** Given task **
Copy the stretch of the listing below from its first line through the line containing "[x=274, y=362]", reproducing each line unchanged.

____ Material for the task

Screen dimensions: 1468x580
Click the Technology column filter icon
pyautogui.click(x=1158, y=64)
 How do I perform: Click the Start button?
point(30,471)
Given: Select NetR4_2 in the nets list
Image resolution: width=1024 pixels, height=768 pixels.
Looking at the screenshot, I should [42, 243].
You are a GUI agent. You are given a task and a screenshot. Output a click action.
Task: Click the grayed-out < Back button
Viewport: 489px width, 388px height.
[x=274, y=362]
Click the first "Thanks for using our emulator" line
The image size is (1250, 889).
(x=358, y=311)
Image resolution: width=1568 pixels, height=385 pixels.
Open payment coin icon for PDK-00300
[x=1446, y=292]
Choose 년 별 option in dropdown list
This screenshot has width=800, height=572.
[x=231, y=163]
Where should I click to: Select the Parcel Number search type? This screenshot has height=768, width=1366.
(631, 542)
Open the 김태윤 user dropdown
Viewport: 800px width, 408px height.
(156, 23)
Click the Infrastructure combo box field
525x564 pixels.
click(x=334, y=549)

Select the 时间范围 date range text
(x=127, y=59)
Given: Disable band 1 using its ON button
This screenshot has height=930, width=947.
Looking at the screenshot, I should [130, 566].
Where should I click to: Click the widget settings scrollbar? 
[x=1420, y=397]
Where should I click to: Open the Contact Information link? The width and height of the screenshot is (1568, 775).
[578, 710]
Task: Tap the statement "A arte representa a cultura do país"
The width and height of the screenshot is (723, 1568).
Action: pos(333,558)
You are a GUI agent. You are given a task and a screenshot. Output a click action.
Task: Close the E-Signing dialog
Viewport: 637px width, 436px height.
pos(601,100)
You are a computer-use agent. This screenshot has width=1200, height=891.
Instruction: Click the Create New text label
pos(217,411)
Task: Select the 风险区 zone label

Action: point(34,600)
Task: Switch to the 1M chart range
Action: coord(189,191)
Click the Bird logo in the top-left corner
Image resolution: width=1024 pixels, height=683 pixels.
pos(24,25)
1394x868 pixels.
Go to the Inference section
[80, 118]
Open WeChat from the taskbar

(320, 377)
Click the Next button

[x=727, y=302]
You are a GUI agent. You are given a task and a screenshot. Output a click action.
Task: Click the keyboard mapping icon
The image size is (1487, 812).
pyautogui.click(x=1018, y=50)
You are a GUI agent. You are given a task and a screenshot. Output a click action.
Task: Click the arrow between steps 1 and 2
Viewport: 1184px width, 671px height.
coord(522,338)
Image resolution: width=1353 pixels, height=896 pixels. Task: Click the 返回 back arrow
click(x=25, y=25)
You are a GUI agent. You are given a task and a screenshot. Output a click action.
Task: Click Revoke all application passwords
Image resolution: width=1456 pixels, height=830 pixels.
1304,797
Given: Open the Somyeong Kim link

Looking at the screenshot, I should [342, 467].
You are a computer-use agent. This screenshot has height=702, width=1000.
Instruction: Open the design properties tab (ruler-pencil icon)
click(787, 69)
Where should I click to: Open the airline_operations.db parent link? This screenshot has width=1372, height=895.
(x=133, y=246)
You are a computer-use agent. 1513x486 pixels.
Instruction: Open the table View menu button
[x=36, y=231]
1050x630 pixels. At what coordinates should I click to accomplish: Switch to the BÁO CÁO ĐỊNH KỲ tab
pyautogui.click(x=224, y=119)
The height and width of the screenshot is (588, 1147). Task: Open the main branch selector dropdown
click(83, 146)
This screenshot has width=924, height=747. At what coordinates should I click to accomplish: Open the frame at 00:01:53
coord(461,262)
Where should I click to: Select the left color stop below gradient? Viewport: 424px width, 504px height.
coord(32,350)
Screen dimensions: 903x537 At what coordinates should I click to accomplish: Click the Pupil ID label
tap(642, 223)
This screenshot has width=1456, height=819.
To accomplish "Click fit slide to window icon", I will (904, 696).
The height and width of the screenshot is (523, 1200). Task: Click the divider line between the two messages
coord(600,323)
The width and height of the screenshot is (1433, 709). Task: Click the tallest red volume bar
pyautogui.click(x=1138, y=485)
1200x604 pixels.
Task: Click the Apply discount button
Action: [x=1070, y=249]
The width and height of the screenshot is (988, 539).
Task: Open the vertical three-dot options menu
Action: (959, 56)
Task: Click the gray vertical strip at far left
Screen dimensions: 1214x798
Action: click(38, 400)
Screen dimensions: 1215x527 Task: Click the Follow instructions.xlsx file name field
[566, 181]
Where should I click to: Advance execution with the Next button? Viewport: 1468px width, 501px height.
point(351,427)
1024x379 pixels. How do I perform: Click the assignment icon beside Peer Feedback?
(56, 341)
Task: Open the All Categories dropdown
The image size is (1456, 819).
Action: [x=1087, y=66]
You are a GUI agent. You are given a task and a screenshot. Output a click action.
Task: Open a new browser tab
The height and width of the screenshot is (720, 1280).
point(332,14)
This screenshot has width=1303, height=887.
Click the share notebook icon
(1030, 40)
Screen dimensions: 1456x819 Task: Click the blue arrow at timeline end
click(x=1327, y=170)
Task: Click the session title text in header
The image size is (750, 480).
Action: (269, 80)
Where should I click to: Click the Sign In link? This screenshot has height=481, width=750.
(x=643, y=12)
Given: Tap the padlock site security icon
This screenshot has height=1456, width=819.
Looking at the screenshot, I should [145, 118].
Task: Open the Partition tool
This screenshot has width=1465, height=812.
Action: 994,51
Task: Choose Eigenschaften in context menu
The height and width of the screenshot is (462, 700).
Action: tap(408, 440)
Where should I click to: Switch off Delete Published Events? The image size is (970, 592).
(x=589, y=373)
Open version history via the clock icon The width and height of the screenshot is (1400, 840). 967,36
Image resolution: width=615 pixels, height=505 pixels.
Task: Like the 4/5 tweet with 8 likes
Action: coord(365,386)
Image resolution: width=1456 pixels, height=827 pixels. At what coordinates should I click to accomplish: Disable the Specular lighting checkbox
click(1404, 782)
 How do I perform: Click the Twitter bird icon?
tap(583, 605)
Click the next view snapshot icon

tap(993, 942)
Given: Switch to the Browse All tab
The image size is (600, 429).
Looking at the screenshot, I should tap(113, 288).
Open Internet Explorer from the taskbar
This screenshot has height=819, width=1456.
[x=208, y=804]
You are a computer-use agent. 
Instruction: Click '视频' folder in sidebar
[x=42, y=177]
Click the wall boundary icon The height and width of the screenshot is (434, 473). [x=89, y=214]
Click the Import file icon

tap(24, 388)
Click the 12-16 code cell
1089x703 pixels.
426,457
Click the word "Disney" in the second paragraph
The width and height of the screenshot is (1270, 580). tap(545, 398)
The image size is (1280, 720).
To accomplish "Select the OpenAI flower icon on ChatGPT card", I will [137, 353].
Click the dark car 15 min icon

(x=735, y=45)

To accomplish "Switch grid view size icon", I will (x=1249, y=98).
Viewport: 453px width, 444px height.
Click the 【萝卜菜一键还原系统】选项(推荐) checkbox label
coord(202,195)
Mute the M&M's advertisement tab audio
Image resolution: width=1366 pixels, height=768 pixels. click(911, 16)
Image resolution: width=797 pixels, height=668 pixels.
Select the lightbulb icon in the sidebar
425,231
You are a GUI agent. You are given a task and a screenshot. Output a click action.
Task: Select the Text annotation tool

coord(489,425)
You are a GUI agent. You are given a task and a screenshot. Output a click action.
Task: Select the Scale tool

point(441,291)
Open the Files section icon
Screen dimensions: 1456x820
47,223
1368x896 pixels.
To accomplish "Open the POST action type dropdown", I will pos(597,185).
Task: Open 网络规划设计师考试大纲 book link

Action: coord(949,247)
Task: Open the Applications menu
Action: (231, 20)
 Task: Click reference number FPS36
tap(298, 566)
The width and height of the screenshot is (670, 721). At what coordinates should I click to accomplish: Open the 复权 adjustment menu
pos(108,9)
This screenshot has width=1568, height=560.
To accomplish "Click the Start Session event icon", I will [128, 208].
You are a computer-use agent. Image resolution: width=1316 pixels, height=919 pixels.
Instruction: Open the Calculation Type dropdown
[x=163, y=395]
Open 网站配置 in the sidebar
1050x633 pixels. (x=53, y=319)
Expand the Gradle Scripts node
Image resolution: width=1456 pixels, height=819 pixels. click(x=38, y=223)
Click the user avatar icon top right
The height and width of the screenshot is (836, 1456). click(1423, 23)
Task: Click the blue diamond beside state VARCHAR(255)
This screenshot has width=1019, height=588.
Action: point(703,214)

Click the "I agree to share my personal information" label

________

** Task answer **
Screen dimensions: 1468x580
Click the Technology column filter icon
pyautogui.click(x=1158, y=64)
 How do I perform: Click the Start button?
point(30,471)
Given: Select NetR4_2 in the nets list
Image resolution: width=1024 pixels, height=768 pixels.
Looking at the screenshot, I should [42, 243].
You are a GUI agent. You are given a task and a screenshot. Output a click action.
Task: Click the grayed-out < Back button
Viewport: 489px width, 388px height.
[x=274, y=362]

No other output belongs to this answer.